(Stored entries)

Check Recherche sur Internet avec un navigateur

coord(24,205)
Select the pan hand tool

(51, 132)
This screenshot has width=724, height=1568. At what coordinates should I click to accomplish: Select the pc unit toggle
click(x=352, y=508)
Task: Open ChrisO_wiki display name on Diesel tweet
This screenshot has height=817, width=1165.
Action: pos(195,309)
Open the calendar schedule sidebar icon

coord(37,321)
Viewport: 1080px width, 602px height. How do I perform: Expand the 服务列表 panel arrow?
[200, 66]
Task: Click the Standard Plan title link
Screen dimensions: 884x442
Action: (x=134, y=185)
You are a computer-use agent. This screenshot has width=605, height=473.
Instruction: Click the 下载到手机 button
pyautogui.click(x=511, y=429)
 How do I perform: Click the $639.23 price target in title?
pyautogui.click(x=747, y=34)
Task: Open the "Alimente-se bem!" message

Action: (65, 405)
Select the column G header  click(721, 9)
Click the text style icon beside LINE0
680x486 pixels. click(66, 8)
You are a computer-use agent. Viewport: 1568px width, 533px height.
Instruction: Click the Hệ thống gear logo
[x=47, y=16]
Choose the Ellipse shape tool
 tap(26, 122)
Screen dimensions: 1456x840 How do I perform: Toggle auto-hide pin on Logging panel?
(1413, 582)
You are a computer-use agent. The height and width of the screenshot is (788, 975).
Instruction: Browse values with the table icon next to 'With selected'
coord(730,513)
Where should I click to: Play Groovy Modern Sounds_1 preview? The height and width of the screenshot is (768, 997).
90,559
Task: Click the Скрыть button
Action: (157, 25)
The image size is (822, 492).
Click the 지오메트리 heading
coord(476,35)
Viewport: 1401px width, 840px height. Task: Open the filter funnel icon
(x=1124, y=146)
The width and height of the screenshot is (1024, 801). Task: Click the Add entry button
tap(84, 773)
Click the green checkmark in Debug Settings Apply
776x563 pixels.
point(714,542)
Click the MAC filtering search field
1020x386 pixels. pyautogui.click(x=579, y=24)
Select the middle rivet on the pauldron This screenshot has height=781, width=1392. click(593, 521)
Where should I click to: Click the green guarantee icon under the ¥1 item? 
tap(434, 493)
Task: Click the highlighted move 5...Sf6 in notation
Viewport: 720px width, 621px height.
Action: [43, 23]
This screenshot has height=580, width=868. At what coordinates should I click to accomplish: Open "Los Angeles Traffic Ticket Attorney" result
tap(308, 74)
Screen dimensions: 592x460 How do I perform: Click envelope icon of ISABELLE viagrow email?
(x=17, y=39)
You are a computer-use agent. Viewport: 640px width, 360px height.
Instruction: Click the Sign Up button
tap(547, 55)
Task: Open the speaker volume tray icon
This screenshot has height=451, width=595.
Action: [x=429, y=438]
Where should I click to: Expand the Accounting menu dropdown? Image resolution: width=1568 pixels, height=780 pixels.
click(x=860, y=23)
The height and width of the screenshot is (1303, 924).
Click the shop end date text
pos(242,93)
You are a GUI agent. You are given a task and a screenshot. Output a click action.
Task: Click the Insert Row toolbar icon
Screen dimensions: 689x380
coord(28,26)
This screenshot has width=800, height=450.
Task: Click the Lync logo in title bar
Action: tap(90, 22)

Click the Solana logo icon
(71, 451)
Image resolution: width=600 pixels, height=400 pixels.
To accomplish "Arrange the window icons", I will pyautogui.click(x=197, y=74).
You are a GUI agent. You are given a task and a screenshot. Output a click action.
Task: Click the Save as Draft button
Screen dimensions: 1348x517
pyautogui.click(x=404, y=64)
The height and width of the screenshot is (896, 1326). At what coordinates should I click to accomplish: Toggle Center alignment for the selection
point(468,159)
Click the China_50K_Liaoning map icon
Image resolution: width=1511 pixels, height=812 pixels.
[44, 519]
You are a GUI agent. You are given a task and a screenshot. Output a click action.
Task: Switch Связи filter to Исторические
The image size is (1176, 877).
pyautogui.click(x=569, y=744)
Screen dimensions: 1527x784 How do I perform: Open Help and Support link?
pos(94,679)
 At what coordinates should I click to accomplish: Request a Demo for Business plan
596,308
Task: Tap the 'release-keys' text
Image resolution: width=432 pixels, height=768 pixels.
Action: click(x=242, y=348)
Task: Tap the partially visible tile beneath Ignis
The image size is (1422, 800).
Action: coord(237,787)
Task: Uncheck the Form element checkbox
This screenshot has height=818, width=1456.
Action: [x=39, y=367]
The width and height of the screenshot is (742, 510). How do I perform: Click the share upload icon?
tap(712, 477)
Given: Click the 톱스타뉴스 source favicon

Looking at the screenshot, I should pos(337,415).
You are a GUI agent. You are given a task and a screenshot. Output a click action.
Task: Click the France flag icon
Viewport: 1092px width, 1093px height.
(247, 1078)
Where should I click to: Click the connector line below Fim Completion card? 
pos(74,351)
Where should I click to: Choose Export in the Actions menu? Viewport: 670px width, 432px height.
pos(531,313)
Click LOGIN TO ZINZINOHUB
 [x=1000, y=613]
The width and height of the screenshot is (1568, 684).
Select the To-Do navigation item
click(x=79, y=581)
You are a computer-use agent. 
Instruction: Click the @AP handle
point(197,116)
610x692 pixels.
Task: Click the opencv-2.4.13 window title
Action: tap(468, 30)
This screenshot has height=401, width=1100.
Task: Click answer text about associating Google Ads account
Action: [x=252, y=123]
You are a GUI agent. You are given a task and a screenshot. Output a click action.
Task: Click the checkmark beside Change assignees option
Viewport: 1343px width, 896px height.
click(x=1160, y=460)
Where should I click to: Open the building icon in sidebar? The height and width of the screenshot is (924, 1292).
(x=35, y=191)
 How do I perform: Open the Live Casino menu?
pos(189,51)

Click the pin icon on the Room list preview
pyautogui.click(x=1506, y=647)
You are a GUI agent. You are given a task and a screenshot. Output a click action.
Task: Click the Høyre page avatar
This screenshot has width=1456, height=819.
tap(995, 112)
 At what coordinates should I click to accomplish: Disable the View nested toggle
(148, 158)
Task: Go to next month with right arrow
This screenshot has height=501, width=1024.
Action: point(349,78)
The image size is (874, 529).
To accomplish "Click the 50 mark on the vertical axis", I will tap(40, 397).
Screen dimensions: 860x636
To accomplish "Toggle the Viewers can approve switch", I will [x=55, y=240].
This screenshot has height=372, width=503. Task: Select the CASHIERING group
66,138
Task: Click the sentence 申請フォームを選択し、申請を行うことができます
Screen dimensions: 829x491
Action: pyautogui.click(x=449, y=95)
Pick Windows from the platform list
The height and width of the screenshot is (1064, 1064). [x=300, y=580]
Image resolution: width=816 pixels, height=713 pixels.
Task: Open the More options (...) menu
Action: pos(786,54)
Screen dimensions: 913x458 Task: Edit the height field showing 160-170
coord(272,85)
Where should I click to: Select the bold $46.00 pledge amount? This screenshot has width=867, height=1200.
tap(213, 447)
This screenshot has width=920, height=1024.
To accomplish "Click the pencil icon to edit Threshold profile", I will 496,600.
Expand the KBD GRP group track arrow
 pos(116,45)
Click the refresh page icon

### WHAT YOU ARE ASKED TO DO
Each line holding "will" in the records should be copied out.

### WRITTEN RESPONSE
To accomplish "Arrange the window icons", I will pyautogui.click(x=197, y=74).
To accomplish "Click the 50 mark on the vertical axis", I will tap(40, 397).
To accomplish "Toggle the Viewers can approve switch", I will [x=55, y=240].
To accomplish "Click the pencil icon to edit Threshold profile", I will 496,600.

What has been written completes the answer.